The following entry presents an overview of Arreola's career through 1994.
Arreola is considered one of Mexico's most important short story writers and is credited with dramatically influencing the direction of Mexican literature in the twentieth century. He is noted for his pioneering work in satire, surrealism, and absurdism, and for his break from the Mexican literary tradition of realism. While Arreola has incorporated the themes and styles of diverse types of literature into his works, he has also retained an element of regionalism, focusing on the experiences of average Mexicans. Arreola's narrative fiction and dramas have influenced Latin American writers since the 1950s, and he continues to nourish young writers with his writing workshops and his efforts to encourage the work of emerging authors.

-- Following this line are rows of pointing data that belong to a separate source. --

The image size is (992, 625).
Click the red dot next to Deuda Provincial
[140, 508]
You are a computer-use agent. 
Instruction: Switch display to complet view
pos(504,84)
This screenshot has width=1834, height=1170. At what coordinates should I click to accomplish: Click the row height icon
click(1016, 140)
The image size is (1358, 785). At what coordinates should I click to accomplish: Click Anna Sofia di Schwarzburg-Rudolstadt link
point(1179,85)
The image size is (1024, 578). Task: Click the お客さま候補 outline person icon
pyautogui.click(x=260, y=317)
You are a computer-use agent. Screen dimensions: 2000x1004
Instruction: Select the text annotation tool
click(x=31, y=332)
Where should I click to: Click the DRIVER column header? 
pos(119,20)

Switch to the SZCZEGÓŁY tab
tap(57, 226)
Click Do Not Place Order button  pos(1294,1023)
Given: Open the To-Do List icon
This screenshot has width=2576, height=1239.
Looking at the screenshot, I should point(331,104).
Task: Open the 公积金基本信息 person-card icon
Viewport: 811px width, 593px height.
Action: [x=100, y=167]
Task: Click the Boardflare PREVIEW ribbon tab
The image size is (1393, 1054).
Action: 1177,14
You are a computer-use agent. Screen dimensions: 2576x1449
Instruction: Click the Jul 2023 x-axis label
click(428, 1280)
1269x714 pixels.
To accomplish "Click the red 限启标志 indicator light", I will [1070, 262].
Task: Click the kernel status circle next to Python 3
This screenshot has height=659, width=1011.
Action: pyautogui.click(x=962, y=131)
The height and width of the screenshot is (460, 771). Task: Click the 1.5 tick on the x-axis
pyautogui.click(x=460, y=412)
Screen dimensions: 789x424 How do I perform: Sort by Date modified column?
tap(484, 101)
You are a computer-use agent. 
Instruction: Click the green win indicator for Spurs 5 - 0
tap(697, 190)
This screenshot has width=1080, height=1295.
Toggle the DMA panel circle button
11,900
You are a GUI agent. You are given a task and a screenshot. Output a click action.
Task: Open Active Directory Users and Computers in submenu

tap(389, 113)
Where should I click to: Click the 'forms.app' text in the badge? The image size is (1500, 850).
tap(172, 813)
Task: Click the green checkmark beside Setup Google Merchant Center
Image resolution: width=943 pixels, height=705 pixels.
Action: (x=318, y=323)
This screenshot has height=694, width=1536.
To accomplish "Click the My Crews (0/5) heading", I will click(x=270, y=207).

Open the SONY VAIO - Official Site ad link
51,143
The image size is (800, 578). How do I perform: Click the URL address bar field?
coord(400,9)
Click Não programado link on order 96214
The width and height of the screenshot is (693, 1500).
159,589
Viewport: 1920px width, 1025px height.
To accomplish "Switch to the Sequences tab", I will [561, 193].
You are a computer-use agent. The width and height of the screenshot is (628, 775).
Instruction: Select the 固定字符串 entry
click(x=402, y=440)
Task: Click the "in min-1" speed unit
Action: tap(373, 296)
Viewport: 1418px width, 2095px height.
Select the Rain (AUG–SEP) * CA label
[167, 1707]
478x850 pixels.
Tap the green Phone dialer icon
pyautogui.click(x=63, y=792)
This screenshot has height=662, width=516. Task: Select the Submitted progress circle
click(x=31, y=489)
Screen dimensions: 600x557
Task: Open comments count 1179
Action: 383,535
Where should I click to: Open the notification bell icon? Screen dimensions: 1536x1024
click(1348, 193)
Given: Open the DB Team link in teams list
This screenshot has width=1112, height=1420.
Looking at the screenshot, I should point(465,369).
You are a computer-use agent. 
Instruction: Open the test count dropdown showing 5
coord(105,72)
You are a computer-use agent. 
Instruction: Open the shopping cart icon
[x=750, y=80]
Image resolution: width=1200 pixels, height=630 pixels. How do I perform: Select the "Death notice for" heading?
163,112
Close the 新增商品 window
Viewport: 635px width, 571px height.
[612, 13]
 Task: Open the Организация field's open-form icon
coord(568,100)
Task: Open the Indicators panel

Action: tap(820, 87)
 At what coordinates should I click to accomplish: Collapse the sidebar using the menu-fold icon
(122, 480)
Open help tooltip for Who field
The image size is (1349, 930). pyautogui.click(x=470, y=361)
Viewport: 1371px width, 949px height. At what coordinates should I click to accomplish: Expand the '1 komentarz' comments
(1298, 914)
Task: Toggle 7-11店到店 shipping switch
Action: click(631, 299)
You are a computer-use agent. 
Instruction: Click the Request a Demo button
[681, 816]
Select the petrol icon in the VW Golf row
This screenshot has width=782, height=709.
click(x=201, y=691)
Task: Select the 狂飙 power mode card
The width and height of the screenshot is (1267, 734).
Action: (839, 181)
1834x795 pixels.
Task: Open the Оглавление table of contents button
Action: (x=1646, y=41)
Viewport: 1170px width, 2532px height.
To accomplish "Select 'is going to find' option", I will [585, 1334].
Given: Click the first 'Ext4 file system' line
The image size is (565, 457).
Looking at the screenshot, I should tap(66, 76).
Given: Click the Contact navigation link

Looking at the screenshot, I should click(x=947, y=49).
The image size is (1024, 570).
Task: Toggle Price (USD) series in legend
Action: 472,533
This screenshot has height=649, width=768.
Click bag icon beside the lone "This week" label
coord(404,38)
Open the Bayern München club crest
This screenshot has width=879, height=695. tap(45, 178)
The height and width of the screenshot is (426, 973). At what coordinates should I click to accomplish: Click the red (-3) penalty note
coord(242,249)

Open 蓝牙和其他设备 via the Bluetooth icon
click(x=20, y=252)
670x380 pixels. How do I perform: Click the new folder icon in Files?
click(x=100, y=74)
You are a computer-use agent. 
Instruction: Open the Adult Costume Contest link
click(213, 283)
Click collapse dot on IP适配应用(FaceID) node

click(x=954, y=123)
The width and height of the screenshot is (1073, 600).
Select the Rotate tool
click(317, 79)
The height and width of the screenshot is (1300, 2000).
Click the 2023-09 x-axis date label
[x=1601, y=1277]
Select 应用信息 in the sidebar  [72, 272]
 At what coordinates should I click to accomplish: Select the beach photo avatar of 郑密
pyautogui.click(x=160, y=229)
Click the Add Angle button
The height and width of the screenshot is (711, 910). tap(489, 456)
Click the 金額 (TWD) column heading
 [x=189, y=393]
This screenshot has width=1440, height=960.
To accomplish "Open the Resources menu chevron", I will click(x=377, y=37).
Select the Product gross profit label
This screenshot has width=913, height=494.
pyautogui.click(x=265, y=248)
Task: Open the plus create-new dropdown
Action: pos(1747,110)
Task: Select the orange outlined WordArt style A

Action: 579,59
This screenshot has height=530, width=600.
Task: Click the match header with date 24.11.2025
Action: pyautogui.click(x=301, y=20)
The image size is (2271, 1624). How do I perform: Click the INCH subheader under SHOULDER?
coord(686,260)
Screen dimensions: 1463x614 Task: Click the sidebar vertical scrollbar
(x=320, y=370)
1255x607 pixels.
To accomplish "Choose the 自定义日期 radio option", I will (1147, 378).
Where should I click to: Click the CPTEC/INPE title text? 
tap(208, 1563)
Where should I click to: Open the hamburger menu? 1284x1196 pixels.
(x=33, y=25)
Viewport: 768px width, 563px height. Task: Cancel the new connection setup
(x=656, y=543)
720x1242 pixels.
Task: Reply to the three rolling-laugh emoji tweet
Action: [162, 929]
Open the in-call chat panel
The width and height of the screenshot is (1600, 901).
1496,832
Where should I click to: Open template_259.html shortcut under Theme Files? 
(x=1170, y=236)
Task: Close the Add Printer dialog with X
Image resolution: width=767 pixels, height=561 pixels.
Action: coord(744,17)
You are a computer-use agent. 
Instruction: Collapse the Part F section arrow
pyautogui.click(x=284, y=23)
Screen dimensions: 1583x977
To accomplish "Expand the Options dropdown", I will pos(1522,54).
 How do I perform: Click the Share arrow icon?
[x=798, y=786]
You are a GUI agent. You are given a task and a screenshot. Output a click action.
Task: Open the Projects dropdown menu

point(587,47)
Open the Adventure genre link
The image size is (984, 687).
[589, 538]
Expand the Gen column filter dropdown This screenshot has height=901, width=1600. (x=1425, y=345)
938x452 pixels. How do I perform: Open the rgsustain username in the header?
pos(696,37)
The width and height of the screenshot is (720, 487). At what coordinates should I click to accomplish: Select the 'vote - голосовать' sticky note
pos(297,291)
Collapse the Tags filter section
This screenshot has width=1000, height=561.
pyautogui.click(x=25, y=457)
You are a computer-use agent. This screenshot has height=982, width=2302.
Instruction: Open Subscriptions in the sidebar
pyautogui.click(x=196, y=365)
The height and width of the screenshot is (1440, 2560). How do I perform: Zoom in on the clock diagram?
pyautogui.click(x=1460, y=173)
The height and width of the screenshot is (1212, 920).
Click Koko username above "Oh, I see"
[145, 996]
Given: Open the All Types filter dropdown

Arreola was the fourth of fourteen children born to a deeply religious family in Zapotlan el Grande (now Ciudad Guzman), in west central Mexico. As a child he demonstrated an excellent memory and an interest in literature, but his family's financial circumstances forced him to end his formal schooling at the age of twelve to become a bookbinder's apprentice. He worked a series of jobs in Zapotlan before moving to Mexico City, where he enrolled in the Instituto de Bellas Artes to study acting in 1939. He began to focus on his writing during this time and formed acquaintances with other young Mexican writers. He collaborated with Juan Rulfo, a noted Mexican writer, in the creation of the short-lived literary journal Pan in the early 1940s. In 1943 Arreola published his first nationally recognized story, “Hizo el bien mientras vivio.” His acting jobs provided him with an opportunity in 1945 to travel to France, where he was exposed to modern European literature and drama. Upon his return to Mexico, Arreola worked as an editor for the Fondo de Cultura Económica while continuing to write fiction. In 1949 he published his first collection of short stories, Varia invención. The work received little critical response; however, it was read by the literary circle of Mexico City and earned Arreola notice. In 1952 Arreola solidified his reputation as an emerging and important Mexican writer with the publication of Confabulario. The following year, Arreola's first play, La hora de todos. was produced. He has continued to write for the theater and has played an important role in Mexican television throughout his career.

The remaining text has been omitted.